O pior disso tudo é que nem os políticos nem grande parte da comunidade científica e mesmo da população se dá conta dessa perigosa realidade. Ela é tergiversada ou ocultada, pois é demasiadamente antissistêmica. Obrigar-nos-ia a mudar, coisa que poucos almejam. Bem dizia Antonio Donato Nobre num estudo recentíssimo (2014) sobre O futuro climático da Amazônia: ”A agricultura consciente, se soubesse o que a comunidade científica sabe (as grande secas que virão), estaria na rua, com cartazes, exigindo do governo proteção das florestas e plantando árvores em sua propriedade”.
Falta-nos um sonho maior que galvanize as pessoas para salvar a vida no Planeta e garantir o futuro da espécie humana. Morrem as ideologias. Envelhecem as filosofias. Mas os grandes sonhos permanecem. São eles que nos guiam através de novas visões e nos estimulam para gestar novas relações sociais, para com a natureza e a Mãe Terra.
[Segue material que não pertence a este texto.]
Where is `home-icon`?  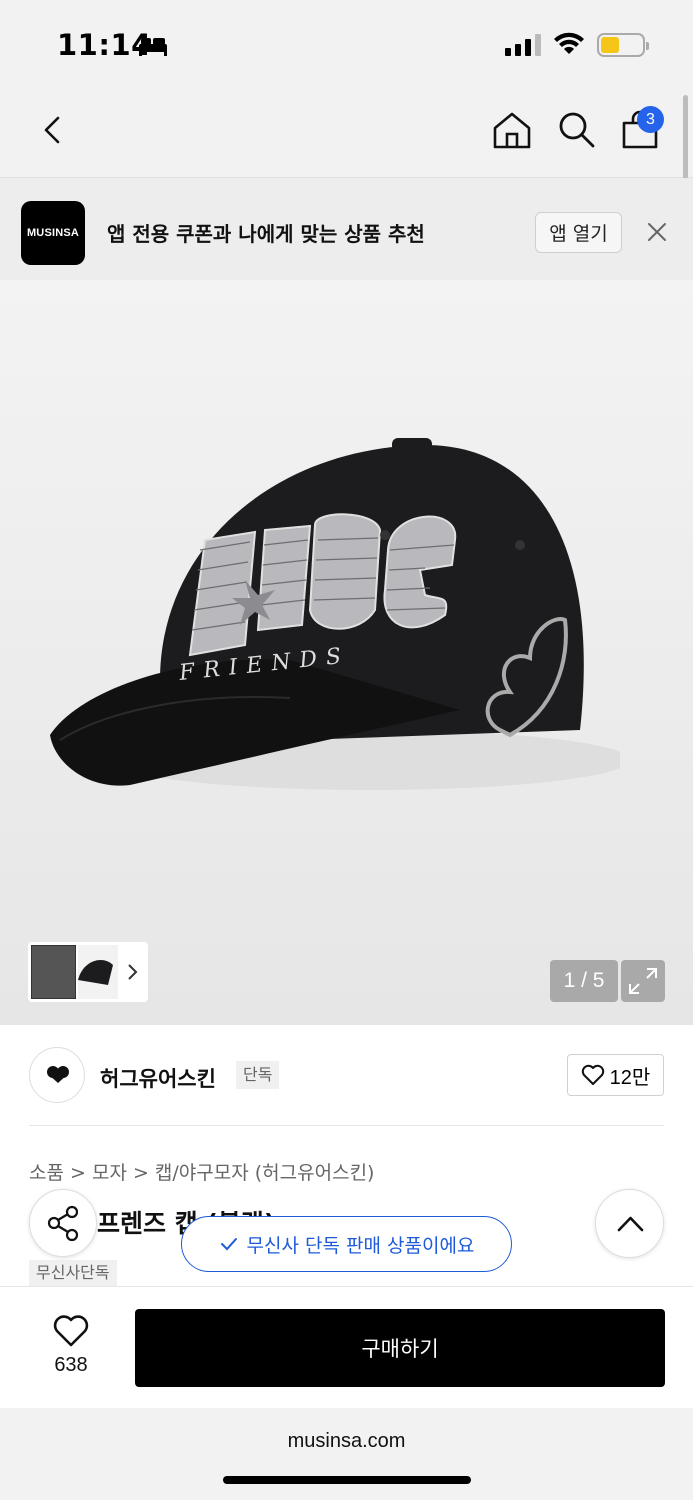
home-icon is located at coordinates (512, 130).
Agora entendemos a pertinência das palavras do cacique pele-vermelha Seattle dirigidas ao governador Stevens, do estado de Washington em 1856, quando este forçou a venda das terras indígenas aos colonizadores europeus. O cacique não entendia por que se pretendia comprar a terra. Pode-se comprar ou vender a aragem, o verdor das plantas, a limpidez da água cristalina e o esplendor das paisagens? Para ele, tudo isso é terra, e não o solo como meio de produção.
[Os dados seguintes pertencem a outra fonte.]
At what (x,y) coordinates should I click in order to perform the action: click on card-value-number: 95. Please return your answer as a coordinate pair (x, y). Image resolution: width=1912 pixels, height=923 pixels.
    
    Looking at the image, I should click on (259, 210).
Neste contexto reflete que os peles-vermelhas compreenderiam o porquê e a civilização dos brancos “se conhecessem os sonhos do homem branco, se soubessem quais as esperanças que esse transmite a seus filhos e filhas nas longas noites de inverno, e quais as visões de futuro que oferece para o dia de amanhã”.
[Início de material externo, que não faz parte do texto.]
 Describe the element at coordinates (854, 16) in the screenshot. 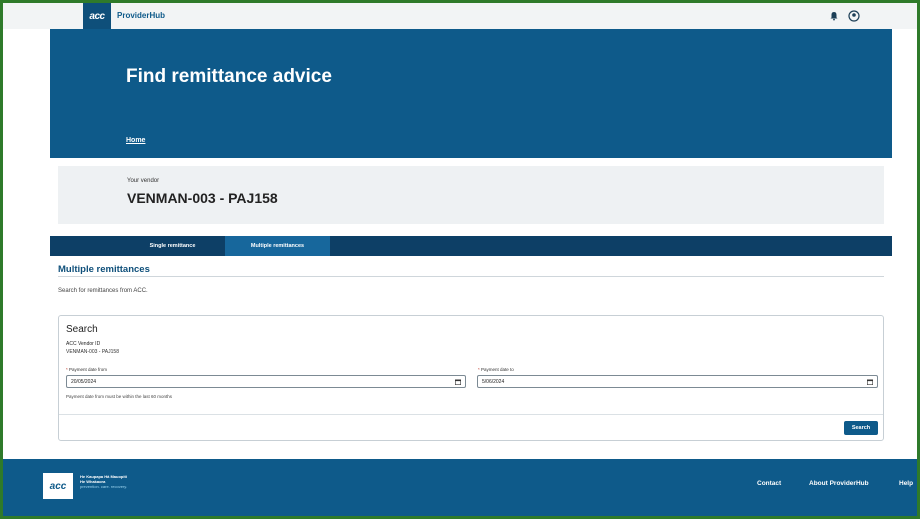

I see `user-icon` at that location.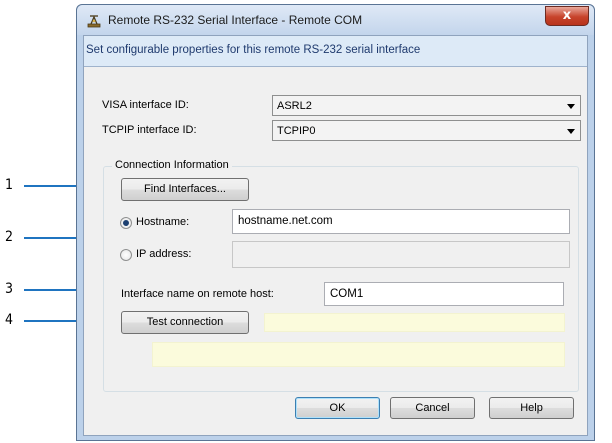 The height and width of the screenshot is (443, 612). What do you see at coordinates (426, 106) in the screenshot?
I see `visa-interface-select: ASRL2` at bounding box center [426, 106].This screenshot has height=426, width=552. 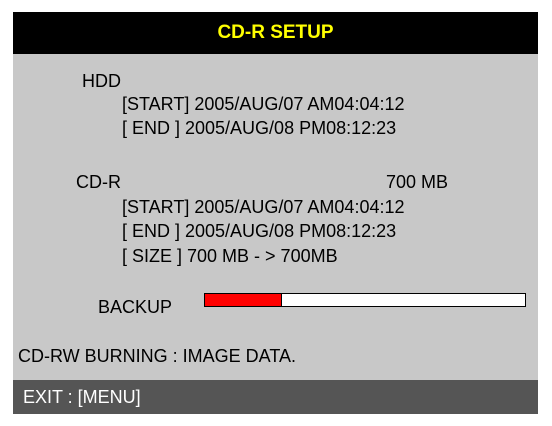 What do you see at coordinates (230, 256) in the screenshot?
I see `cdr-size: [ SIZE ] 700 MB - > 700MB` at bounding box center [230, 256].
Qual é o sonho dominante de nosso paradigma civilizatório que colocou o mercado e a mercadoria como o eixo estruturador de toda a vida social? É a posse de bens materiais, a acumulação financeira maior possível e o desfrute mais intenso que pudermos de tudo o que a natureza e a cultura nos podem oferecer até à saciedade. É o triunfo do materialismo refinado que coopta até o espiritual, feito mercadoria com a enganosa literatura de autoajuda, cheia de mil fórmulas para sermos felizes, construída com cacos de psicologia, de nova cosmologia, de religião oriental, de mensagens cristãs e de esoterismo. É enganação para criar a ilusão da felicidade fácil.
Mesmo assim, por todas as partes surgem grupos portadores de nova reverência para com a Terra. Inauguram comportamentos alternativos, elaboram novos sonhos de um acordo de amizade com a natureza e creem que o caos presente não é só caótico mas generativo de um novo paradigma de civilização, que eu chamaria de civilização de religação, sintonizada com a lei mais fundamental da vida e do universo, que é a panrelacionalidade, a sinergia e a complementariedade.
Então teríamos feito a grande travessia para o realmente humano, amigo da vida e aberto ao Mistério de todas as coisas. Ou mudamos, ou seguiremos por um triste caminho sem retorno.